Neural networks are predominantly trained using gradient-based methods, yet in many applications their final predictions remain far from the accuracy attainable within the model's expressive capacity. We introduce Linearized Subspace Refinement (LSR), a general and architecture-agnostic framework that exploits the Jacobian-induced linear residual model at a fixed trained network state. By solving a reduced direct least-squares problem within this subspace, LSR computes a subspace-optimal solution of the linearized residual model, yielding a refined linear predictor with substantially improved accuracy over standard gradient-trained solutions, without modifying network architectures, loss formulations, or training procedures. Across supervised function approximation, data-driven operator learning, and physics-informed operator fine-tuning, we show that gradient-based training often fails to access this attainable accuracy, even when local linearization yields a convex problem. This observation indicates that loss-induced numerical ill-conditioning, rather than nonconvexity or model expressivity, can constitute a dominant practical bottleneck. In contrast, one-shot LSR systematically exposes accuracy levels not fully exploited by gradient-based training, frequently achieving order-of-magnitude error reductions. For operator-constrained problems with composite loss structures, we further introduce Iterative LSR, which alternates one-shot LSR with supervised nonlinear alignment, transforming ill-conditioned residual minimization into numerically benign fitting steps and yielding accelerated convergence and improved accuracy.
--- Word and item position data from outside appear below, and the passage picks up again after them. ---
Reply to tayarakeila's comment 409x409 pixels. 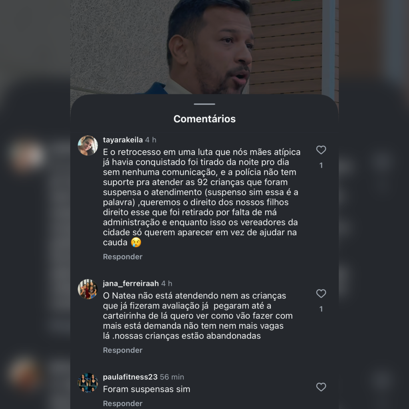click(123, 257)
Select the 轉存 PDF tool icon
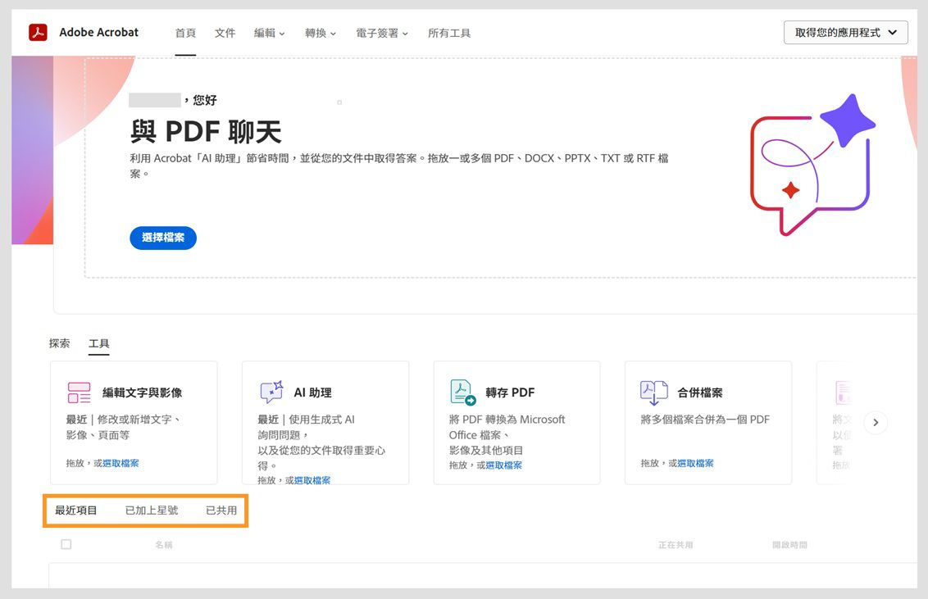This screenshot has width=928, height=599. click(460, 392)
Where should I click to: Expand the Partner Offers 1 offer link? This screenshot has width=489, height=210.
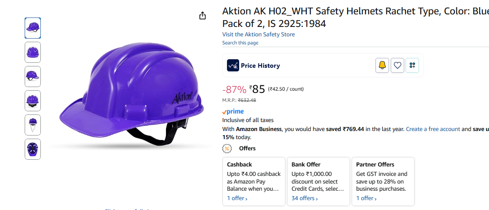coord(366,198)
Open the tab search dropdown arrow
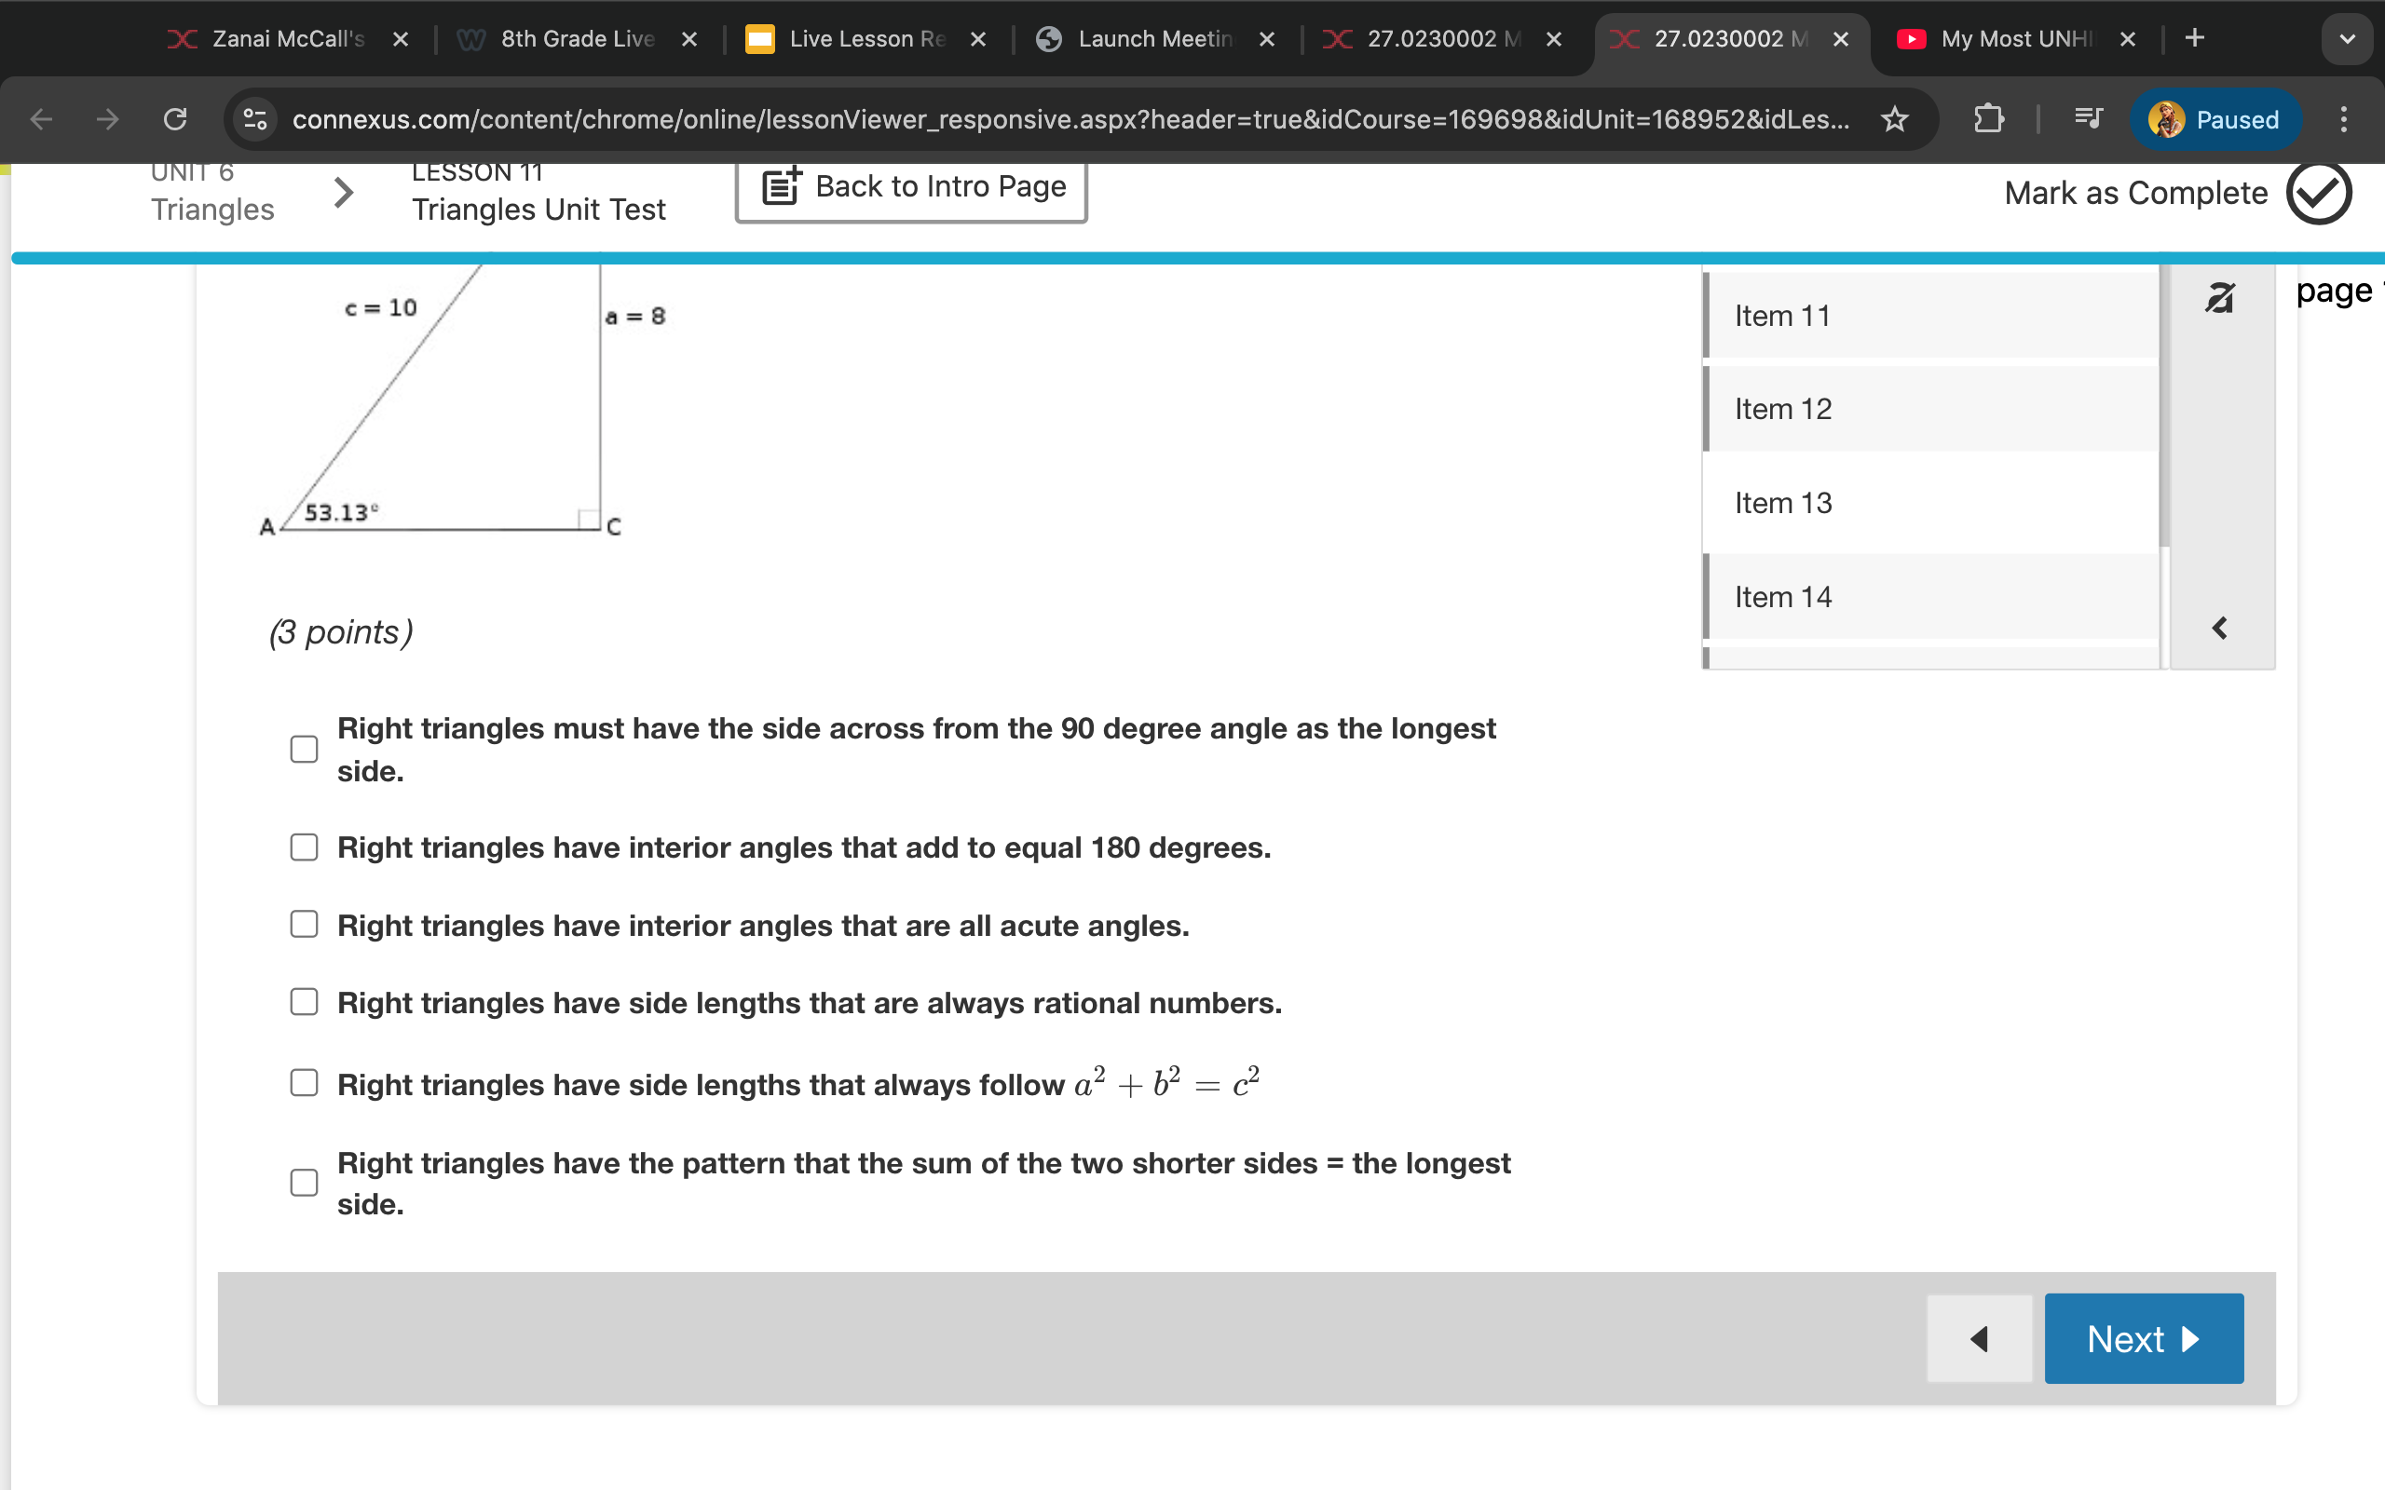 (2348, 38)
By bridging nonlinear neural representations with reduced-order linear solvers at fixed linearization points, LSR provides a numerically grounded and broadly applicable refinement framework for supervised learning, operator learning, and scientific computing.

翻译：神经网络主要采用基于梯度的方法进行训练，但在许多应用中，其最终预测结果仍远未达到模型表达能力可达到的精度。我们引入了线性化子空间精化（LSR），这是一种通用且与架构无关的框架，它利用固定训练网络状态下的雅可比矩阵诱导的线性残差模型。通过在该子空间内求解一个简化的直接最小二乘问题，LSR计算出线性化残差模型的子空间最优解，从而得到一个精化的线性预测器，其精度相比标准梯度训练解有显著提升，且无需修改网络架构、损失函数形式或训练流程。在监督函数逼近、数据驱动的算子学习以及物理信息算子微调等任务中，我们表明，基于梯度的训练通常无法达到这种可实现的精度，即使局部线性化产生的是一个凸优化问题。这一观察表明，损失函数引起的数值病态性（而非非凸性或模型表达能力）可能构成一个主导性的实际瓶颈。相比之下，单步LSR系统地揭示了基于梯度训练未能充分利用的精度水平，常常实现误差数量级的降低。对于具有复合损失结构的算子约束问题，我们进一步引入了迭代LSR，它交替执行单步LSR与监督非线性对齐，将病态的残差最小化问题转化为数值上良态的拟合步骤，从而获得加速收敛和提升的精度。通过在固定线性化点处桥接非线性神经表示与降阶线性求解器，LSR为监督学习、算子学习及科学计算提供了一个数值基础坚实且广泛适用的精化框架。